Recast the lines as a Markdown table, starting with the line containing "is (1015, 649)." and going on through the line containing "[x=280, y=658]". Use the columns Row and Item Line, number each row, and omit any blank lines.

## EXCERPTED DATA
+ + + + +

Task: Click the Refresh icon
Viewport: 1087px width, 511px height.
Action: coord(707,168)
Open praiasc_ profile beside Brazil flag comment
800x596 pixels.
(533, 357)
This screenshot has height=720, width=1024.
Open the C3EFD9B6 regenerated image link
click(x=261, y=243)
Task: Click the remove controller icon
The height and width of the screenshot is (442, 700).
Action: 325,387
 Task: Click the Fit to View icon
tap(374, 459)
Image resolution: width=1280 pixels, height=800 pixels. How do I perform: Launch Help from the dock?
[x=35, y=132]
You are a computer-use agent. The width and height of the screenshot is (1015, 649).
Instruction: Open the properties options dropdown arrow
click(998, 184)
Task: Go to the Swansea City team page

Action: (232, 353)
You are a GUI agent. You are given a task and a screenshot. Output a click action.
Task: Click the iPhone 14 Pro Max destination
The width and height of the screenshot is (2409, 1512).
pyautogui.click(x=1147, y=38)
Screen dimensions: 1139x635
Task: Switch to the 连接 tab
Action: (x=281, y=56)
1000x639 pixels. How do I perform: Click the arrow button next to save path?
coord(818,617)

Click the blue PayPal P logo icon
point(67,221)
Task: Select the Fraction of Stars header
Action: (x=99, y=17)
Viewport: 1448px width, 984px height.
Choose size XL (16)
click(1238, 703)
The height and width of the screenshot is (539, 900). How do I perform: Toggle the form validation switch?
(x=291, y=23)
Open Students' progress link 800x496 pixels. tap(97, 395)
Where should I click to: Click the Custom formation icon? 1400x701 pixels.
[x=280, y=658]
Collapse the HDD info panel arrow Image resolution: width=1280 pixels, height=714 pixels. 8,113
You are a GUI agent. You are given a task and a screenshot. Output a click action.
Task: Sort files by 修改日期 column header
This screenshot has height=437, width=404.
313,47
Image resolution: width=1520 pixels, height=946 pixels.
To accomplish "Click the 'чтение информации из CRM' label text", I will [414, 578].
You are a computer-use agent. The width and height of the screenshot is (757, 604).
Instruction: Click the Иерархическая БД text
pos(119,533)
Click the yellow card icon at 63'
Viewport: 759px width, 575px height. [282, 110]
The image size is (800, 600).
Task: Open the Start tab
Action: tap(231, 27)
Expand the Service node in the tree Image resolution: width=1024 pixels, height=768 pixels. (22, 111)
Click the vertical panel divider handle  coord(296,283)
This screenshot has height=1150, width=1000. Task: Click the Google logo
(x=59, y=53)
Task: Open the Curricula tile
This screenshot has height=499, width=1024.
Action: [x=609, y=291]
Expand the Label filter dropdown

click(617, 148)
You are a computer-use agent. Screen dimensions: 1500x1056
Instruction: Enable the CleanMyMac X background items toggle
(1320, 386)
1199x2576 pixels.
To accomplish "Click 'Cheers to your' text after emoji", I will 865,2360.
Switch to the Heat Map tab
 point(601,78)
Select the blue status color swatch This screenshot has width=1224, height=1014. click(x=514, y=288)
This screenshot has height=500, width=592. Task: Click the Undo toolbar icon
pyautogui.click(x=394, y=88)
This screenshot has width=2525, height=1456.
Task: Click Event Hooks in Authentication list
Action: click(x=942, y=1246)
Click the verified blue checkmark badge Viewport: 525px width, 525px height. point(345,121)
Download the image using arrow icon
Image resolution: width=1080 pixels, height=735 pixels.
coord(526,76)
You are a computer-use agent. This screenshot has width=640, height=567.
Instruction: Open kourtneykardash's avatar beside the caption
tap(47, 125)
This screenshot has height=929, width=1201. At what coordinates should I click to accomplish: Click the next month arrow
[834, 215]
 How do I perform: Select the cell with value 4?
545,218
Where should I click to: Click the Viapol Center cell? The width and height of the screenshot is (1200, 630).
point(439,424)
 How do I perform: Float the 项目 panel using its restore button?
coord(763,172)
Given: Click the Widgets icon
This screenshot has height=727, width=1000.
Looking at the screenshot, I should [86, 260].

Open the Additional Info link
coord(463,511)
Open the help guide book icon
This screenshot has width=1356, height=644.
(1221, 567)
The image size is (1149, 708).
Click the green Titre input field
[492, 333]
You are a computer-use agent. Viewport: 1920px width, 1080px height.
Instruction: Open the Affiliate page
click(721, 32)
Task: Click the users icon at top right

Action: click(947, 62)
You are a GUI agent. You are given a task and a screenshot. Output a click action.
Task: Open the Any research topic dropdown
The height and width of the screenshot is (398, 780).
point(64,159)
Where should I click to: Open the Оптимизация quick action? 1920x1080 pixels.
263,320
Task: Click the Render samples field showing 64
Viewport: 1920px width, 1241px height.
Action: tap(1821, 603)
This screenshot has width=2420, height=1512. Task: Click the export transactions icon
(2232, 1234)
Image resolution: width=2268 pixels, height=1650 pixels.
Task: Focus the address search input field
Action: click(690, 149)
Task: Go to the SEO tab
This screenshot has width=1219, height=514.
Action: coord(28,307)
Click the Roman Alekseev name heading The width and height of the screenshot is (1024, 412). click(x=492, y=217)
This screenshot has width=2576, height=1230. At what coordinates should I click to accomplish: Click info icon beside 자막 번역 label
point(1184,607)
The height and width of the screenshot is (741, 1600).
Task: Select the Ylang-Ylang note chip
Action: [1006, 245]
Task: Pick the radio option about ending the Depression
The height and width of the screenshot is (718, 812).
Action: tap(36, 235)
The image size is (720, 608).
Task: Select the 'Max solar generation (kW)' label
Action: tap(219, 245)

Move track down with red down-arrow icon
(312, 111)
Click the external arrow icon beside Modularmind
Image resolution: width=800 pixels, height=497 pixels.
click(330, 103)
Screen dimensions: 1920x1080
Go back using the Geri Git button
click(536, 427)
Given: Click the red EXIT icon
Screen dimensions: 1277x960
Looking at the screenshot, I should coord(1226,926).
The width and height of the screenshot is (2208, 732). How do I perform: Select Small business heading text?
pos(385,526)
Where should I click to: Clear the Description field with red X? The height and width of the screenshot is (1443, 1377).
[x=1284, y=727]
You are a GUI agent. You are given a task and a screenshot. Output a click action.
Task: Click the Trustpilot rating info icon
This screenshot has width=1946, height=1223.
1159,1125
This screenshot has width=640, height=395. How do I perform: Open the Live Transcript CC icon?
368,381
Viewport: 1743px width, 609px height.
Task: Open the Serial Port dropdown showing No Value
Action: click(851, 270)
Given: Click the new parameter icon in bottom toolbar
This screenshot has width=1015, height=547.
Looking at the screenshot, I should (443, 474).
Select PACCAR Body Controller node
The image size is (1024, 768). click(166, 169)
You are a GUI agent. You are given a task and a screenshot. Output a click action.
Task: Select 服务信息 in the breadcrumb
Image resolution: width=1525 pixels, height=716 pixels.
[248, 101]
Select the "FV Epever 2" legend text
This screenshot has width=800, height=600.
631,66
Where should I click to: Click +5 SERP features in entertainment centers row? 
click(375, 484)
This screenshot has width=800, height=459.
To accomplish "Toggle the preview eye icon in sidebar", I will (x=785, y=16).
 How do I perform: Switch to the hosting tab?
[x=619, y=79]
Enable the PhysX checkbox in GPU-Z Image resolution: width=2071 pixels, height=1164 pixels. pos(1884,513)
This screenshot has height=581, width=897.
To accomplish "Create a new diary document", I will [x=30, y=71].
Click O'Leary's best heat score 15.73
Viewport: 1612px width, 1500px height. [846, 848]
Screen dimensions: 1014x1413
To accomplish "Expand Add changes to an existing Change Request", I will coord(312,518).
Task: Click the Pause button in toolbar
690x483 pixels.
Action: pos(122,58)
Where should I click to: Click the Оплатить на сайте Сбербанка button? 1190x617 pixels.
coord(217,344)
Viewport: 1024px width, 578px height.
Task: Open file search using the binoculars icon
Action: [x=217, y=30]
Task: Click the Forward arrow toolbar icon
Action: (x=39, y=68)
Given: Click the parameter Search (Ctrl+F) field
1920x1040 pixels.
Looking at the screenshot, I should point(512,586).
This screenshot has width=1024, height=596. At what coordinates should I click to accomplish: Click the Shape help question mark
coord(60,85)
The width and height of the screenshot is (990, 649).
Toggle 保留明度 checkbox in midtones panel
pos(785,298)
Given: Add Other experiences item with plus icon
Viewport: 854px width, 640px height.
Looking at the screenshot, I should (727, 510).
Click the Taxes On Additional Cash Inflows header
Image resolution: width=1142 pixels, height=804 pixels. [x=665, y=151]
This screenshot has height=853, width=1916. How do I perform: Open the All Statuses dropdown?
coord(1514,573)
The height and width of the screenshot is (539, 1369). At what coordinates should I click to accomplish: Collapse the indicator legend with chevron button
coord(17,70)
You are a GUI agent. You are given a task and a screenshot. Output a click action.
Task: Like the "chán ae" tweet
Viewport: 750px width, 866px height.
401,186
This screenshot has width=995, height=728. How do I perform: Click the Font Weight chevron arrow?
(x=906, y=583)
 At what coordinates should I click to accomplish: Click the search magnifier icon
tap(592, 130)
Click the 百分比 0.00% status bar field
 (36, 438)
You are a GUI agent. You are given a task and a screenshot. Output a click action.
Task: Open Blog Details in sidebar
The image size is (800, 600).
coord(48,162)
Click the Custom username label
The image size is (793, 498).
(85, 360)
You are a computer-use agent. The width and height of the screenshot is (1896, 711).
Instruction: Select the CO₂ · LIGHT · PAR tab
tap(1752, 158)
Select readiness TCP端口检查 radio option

+ + + + +

## PROBLEM SOLUTION
| Row | Item Line |
|---|---|
| 1 | You are a computer-use agent. The width and height of the screenshot is (1015, 649). |
| 2 | Instruction: Open the properties options dropdown arrow |
| 3 | click(998, 184) |
| 4 | Task: Go to the Swansea City team page |
| 5 | Action: (232, 353) |
| 6 | You are a GUI agent. You are given a task and a screenshot. Output a click action. |
| 7 | Task: Click the iPhone 14 Pro Max destination |
| 8 | The width and height of the screenshot is (2409, 1512). |
| 9 | pyautogui.click(x=1147, y=38) |
| 10 | Screen dimensions: 1139x635 |
| 11 | Task: Switch to the 连接 tab |
| 12 | Action: (x=281, y=56) |
| 13 | 1000x639 pixels. How do I perform: Click the arrow button next to save path? |
| 14 | coord(818,617) |
| 15 | Click the blue PayPal P logo icon |
| 16 | point(67,221) |
| 17 | Task: Select the Fraction of Stars header |
| 18 | Action: (x=99, y=17) |
| 19 | Viewport: 1448px width, 984px height. |
| 20 | Choose size XL (16) |
| 21 | click(1238, 703) |
| 22 | The height and width of the screenshot is (539, 900). How do I perform: Toggle the form validation switch? |
| 23 | (x=291, y=23) |
| 24 | Open Students' progress link 800x496 pixels. tap(97, 395) |
| 25 | Where should I click to: Click the Custom formation icon? 1400x701 pixels. |
| 26 | [x=280, y=658] |